> [What needs to be done] All pictures are to be omitted while the lines starting at the line with "Oxygen - Black" and ending at the line with "[button] (179, 414)" in the material below are retyped exactly, both ends included.

> [Data provided]
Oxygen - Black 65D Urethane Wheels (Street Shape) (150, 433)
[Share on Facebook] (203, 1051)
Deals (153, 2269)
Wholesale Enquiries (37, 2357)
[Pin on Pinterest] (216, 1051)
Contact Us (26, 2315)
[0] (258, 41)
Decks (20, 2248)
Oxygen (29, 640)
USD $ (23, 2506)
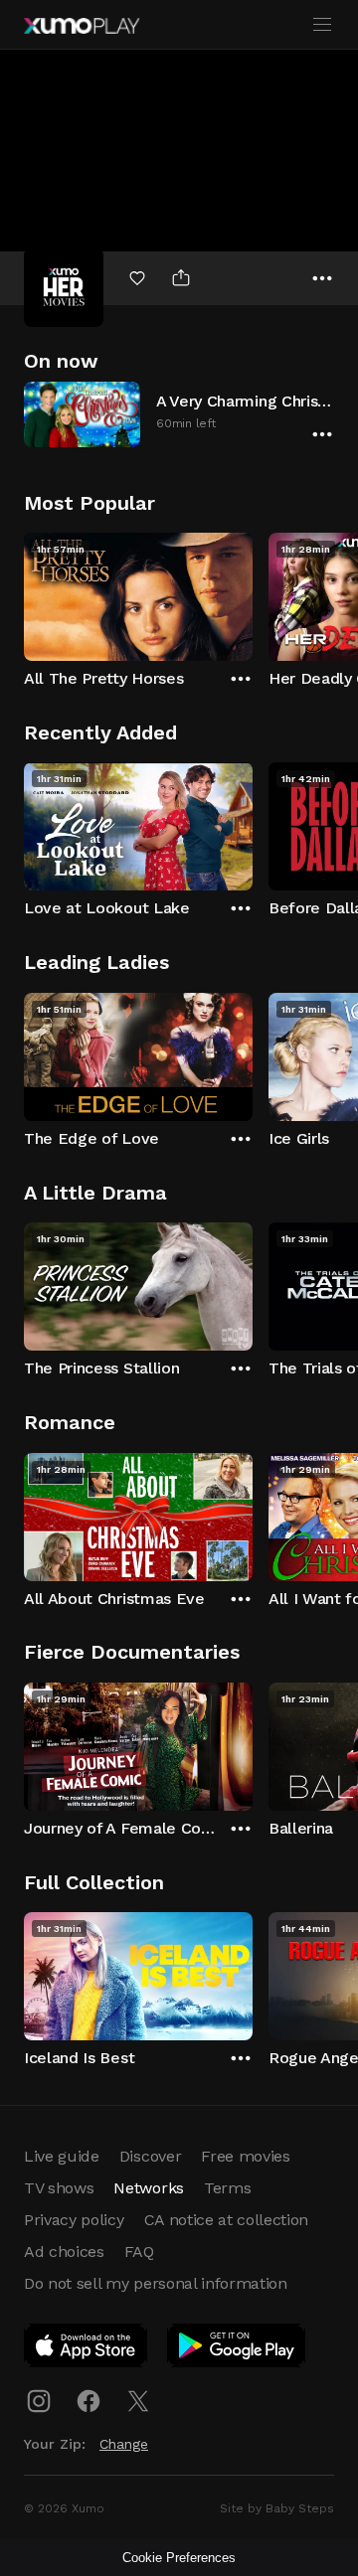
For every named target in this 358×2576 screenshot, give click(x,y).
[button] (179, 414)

* * *

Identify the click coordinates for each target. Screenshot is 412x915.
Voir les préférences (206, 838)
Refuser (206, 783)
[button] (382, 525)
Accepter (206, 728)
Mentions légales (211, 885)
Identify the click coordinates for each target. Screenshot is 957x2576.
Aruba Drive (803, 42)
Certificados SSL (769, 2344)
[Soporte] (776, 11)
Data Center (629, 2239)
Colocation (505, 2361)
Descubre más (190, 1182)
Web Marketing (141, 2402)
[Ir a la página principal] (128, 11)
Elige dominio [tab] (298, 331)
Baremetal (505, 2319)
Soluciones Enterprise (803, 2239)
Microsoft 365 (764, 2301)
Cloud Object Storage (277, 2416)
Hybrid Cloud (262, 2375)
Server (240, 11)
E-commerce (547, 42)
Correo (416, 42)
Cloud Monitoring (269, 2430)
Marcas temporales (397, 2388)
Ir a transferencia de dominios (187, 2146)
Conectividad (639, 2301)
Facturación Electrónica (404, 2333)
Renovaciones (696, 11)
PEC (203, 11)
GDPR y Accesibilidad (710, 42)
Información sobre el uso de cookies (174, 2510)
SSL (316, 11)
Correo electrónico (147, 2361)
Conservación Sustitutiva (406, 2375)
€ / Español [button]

---

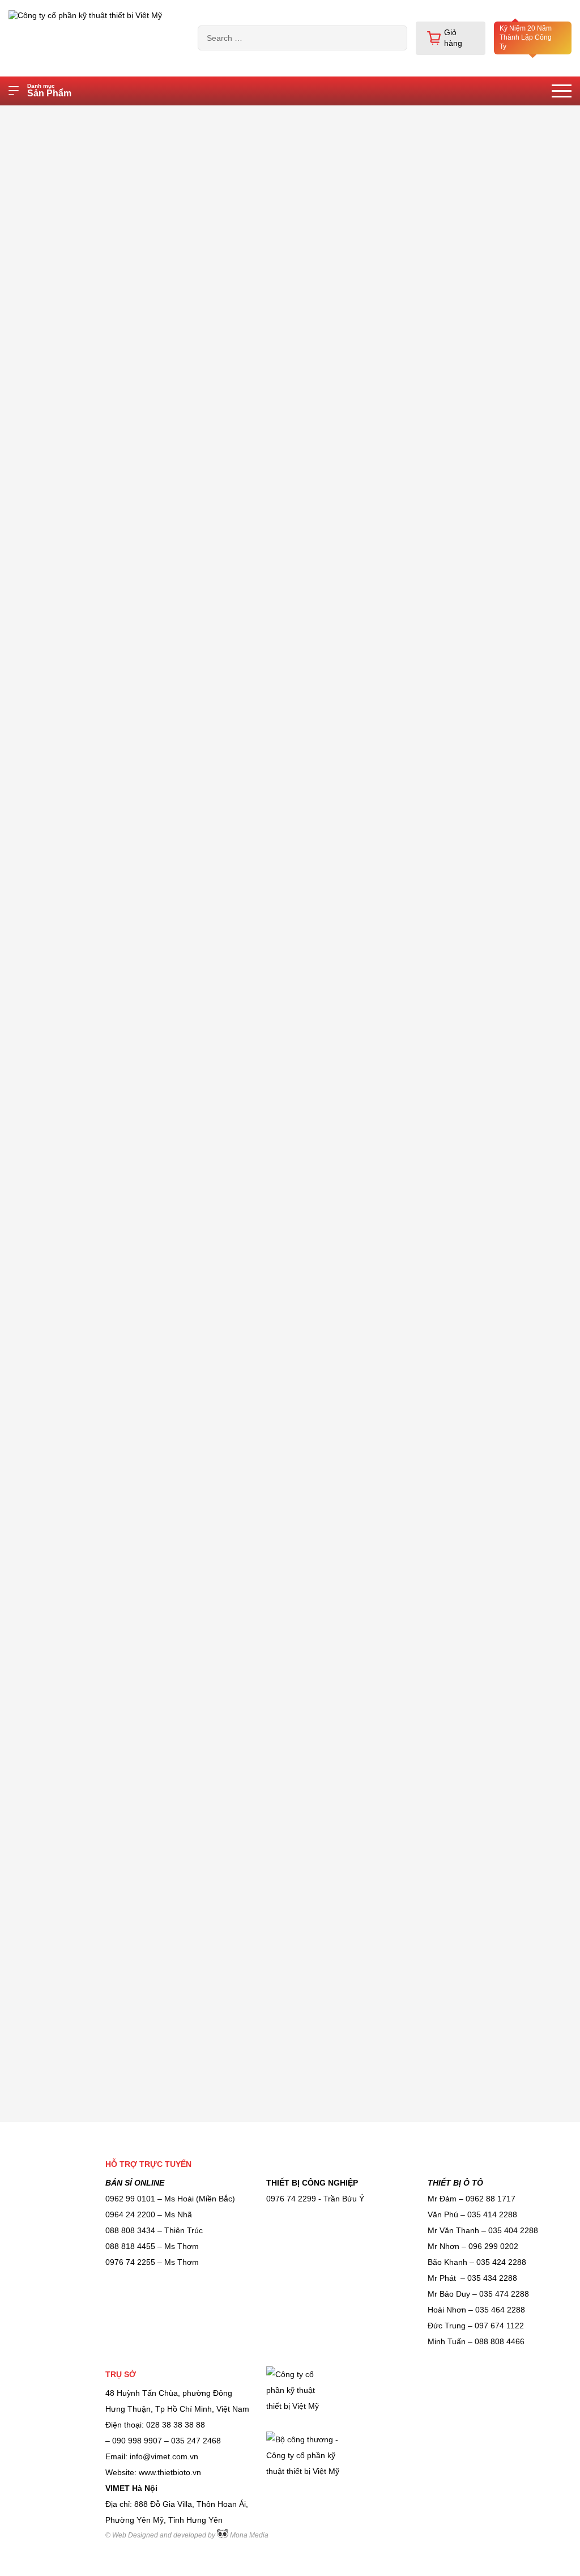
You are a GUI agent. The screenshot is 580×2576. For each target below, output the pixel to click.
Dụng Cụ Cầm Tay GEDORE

> [Answer space]
Oxygen - Black 65D Urethane Wheels (Street Shape) (150, 433)
[Share on Facebook] (203, 1051)
Deals (153, 2269)
Wholesale Enquiries (37, 2357)
[Pin on Pinterest] (216, 1051)
Contact Us (26, 2315)
[0] (258, 41)
Decks (20, 2248)
Oxygen (29, 640)
USD $ (23, 2506)
For every named target in this 358×2576 screenshot, give click(x,y).
[button] (179, 414)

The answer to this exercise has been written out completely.